GitHub から Azure Databricks ワークスペースにアクセスするために必要な変数を格納したら、データインジェストと処理を自動化するワークフローを作成します。これにより、リポジトリが更新されるたびにトリガーされます。

  1. リポジトリ ページで [アクション] タブを選択します。

    [GitHub Actions] タブ

  2. [自分でワークフローを設定する] を選択し、次のコードを入力します。

     name: CI Pipeline for Azure Databricks
    
     on:
       push:
         branches:
           - main
       pull_request:
         branches:
           - main
    
     jobs:
       deploy:
         runs-on: ubuntu-latest
    
         steps:
         - name: Checkout code
           uses: actions/checkout@v3
    
         - name: Set up Python
           uses: actions/setup-python@v4
           with:
             python-version: '3.x'
    
         - name: Install Databricks CLI
           run: |
             pip install databricks-cli
    
         - name: Configure Databricks CLI
           run: |
             databricks configure --token <<EOF
             $
             $
             EOF
    
         - name: Download Sample Data from DBFS
           run: databricks fs cp dbfs:/FileStore/sample_sales.csv . --overwrite
    

    このコードでは、Databricks CLI をインストールして構成し、コミットがプッシュされるかプル要求がマージされるたびにサンプル データをリポジトリにダウンロードします。
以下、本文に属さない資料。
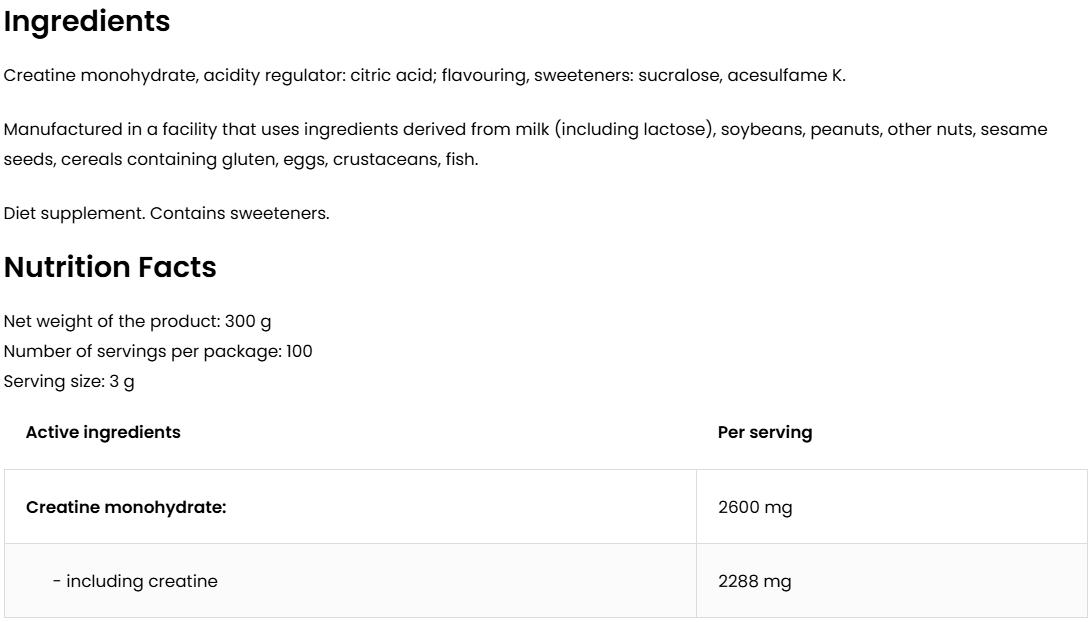Viewport: 1092px width, 622px height.
Task: Select the "Creatine monohydrate:" table row label
Action: coord(126,507)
  3. ワークフロー CI_pipeline.yml に名前を付け、[変更のコミット] を選択します。 パイプラインは自動的に実行され、[アクション] タブでその状態を確認できます。

    ワークフローが完了したら、CD パイプラインの構成をセットアップします。

  4. [ワークスペース] ページに移動し、[コンピューティング] を選択し、クラスターを選択します。
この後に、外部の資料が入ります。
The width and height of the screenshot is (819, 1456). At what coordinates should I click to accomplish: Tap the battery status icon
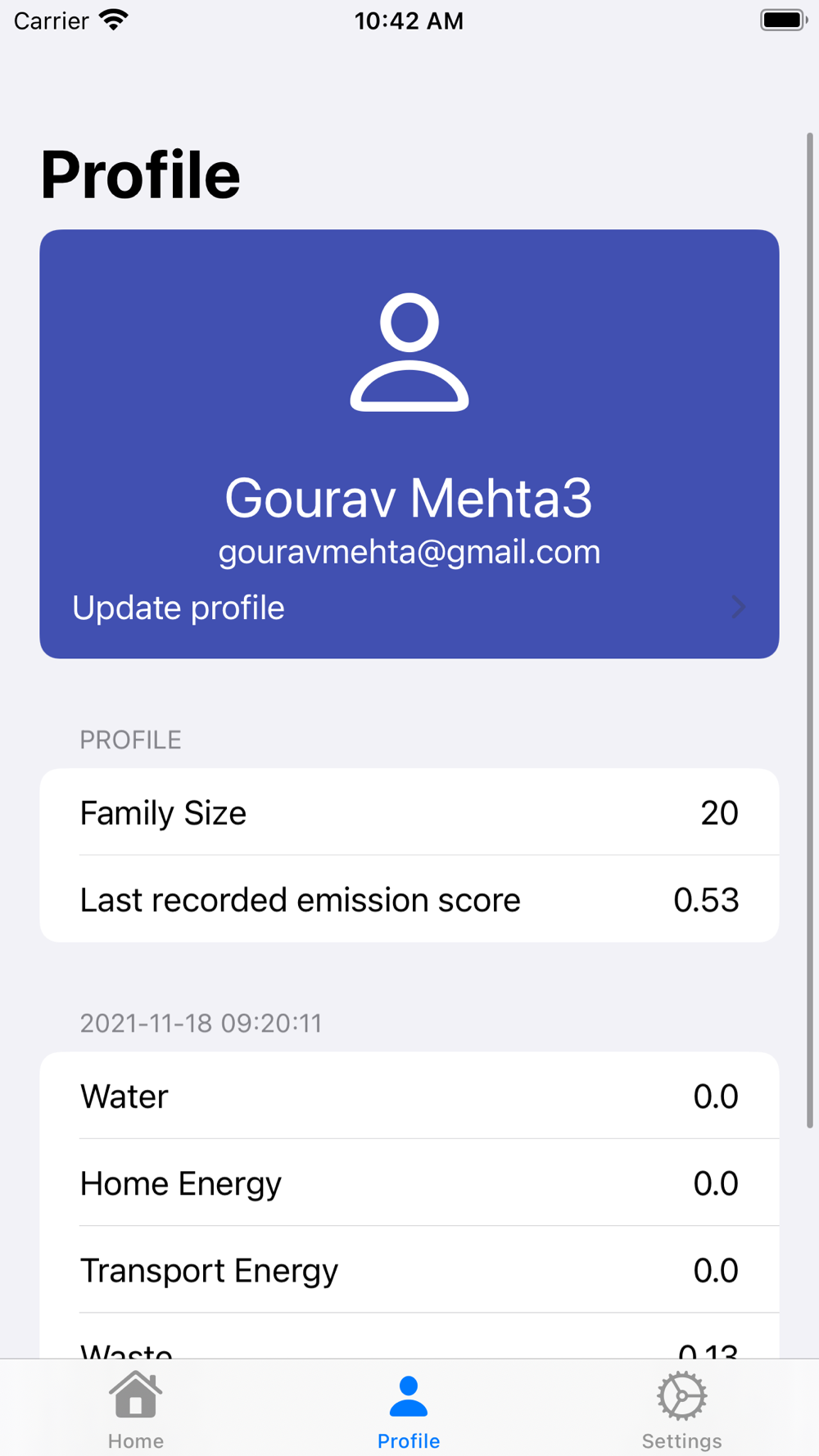click(x=783, y=20)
  5. クラスターのページで、[その他…] を選択し、[JSON の表示] を選択します。 クラスターの ID をコピーします。

  6. リポジトリ内の job-config.json を開き、your_cluster_id を、先ほどコピーしたクラスター ID に置き換えます。 また、/Workspace/Users/your_username/your_notebook を、パイプラインで使用されるノートブックを格納するワークスペース内のパスに置き換えます。 変更をコミットします。

    注:[アクション] タブに移動すると、CI パイプラインが再び実行され始めたことがわかります。 コミットがプッシュされるたびにトリガーされることになっているので、job-config.json を変更すると、想定どおりにパイプラインがデプロイされます。

  7. [アクション] タブで CD_pipeline.yml という名前の新しいワークフローを作成し、次のコードを入力します。

     name: CD Pipeline for Azure Databricks
    
     on:
       push:
         branches:
           - main
    
     jobs:
       deploy:
         runs-on: ubuntu-latest
    
         steps:
         - name: Checkout code
           uses: actions/checkout@v3
    
         - name: Set up Python
           uses: actions/setup-python@v4
           with:
             python-version: '3.x'
    
         - name: Install Databricks CLI
           run: pip install databricks-cli
    
         - name: Configure Databricks CLI
           run: |
             databricks configure --token <<EOF
             $
             $
             EOF
         - name: Upload Notebook to DBFS
           run: databricks fs cp sample_sales_notebook.dbc dbfs:/Workspace/Users/your_username/your_notebook --overwrite
           env:
             DATABRICKS_TOKEN: $
    
         - name: Run Databricks Job
           run: |
             databricks jobs create --json-file job-config.json
             databricks jobs run-now --job-id $(databricks jobs list | grep 'CD pipeline' | awk '{print $1}')
           env:
             DATABRICKS_TOKEN: $
    

    変更をコミットする前に、/path/to/your/notebook をリポジトリ内のノートブックのファイル パスに置き換え、/Workspace/Users/your_username/your_notebook を、Azure Databricks ワークスペースでノートブックをインポートしたいファイル パスに置き換えます。

  8. 変更をコミットします。

    このコードでは、もう一度 Databricks CLI をインストールして構成し、ノートブックを Databricks ファイル システムにインポートし、ワークスペースの [ワークフロー] ページで監視できるジョブを作成して実行します。 出力を確認し、データ サンプルが変更されていることを確認します。

クリーンアップ

Azure Databricks ポータルの [コンピューティング] ページでクラスターを選択し、[■ 終了] を選択してクラスターをシャットダウンします。

Azure Databricks を調べ終わったら、作成したリソースを削除できます。これにより、不要な Azure コストが生じないようになり、サブスクリプションの容量も解放されます。